- _Exercise instructions_
Below are lines of data; restate word for word those running from the line containing "Screen dimensions: 513x394" to the line containing "Given: Take a chart snapshot with camera icon", inclusive, and no others.

=== Begin Enclosure ===

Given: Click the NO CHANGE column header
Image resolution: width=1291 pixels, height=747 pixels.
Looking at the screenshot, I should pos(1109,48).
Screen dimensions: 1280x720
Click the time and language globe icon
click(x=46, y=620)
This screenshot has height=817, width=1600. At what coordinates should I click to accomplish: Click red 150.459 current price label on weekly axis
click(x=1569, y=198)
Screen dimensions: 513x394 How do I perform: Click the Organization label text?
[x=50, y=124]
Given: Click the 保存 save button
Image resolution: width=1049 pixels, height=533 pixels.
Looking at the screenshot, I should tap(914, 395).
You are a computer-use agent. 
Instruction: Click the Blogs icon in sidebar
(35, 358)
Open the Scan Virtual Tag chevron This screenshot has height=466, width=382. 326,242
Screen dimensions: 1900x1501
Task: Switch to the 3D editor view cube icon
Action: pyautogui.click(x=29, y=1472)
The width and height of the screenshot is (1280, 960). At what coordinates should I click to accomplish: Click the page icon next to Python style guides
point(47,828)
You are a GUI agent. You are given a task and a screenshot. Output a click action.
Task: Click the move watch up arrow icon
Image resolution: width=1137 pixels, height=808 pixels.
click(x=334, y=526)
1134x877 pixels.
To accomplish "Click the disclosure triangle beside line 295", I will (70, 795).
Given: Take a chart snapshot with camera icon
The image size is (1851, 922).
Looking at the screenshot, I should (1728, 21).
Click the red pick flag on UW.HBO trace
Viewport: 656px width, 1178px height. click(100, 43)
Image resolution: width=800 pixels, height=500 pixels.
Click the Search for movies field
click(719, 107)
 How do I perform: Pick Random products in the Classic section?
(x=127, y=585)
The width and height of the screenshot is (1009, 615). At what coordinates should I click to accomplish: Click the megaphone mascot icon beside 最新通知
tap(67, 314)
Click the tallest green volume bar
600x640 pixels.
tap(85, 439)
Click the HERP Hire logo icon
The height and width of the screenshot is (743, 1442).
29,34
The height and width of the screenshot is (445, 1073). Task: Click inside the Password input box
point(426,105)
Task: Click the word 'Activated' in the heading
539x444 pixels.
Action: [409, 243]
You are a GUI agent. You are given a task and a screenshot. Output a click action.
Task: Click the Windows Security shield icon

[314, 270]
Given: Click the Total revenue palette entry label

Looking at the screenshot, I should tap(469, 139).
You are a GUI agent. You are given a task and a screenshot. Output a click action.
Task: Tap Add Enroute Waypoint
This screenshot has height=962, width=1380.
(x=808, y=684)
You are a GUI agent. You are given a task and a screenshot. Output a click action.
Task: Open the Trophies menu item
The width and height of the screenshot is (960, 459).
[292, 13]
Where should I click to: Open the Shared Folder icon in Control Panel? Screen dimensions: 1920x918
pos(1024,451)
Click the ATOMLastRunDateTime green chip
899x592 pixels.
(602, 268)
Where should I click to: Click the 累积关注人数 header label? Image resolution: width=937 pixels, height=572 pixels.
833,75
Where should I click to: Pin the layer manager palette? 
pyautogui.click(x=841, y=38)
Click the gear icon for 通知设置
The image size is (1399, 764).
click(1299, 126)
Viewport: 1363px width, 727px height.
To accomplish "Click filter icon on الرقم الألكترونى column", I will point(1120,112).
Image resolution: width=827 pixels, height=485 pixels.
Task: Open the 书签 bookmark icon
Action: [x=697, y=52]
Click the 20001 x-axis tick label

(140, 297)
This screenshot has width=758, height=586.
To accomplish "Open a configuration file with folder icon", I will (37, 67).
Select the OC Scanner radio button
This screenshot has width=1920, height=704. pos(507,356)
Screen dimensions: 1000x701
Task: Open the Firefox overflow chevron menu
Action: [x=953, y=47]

=== End Enclosure ===

- _Exercise result_
Screen dimensions: 513x394 How do I perform: Click the Organization label text?
[x=50, y=124]
Given: Click the 保存 save button
Image resolution: width=1049 pixels, height=533 pixels.
Looking at the screenshot, I should tap(914, 395).
You are a computer-use agent. 
Instruction: Click the Blogs icon in sidebar
(35, 358)
Open the Scan Virtual Tag chevron This screenshot has height=466, width=382. 326,242
Screen dimensions: 1900x1501
Task: Switch to the 3D editor view cube icon
Action: pyautogui.click(x=29, y=1472)
The width and height of the screenshot is (1280, 960). At what coordinates should I click to accomplish: Click the page icon next to Python style guides
point(47,828)
You are a GUI agent. You are given a task and a screenshot. Output a click action.
Task: Click the move watch up arrow icon
Image resolution: width=1137 pixels, height=808 pixels.
click(x=334, y=526)
1134x877 pixels.
To accomplish "Click the disclosure triangle beside line 295", I will (70, 795).
Given: Take a chart snapshot with camera icon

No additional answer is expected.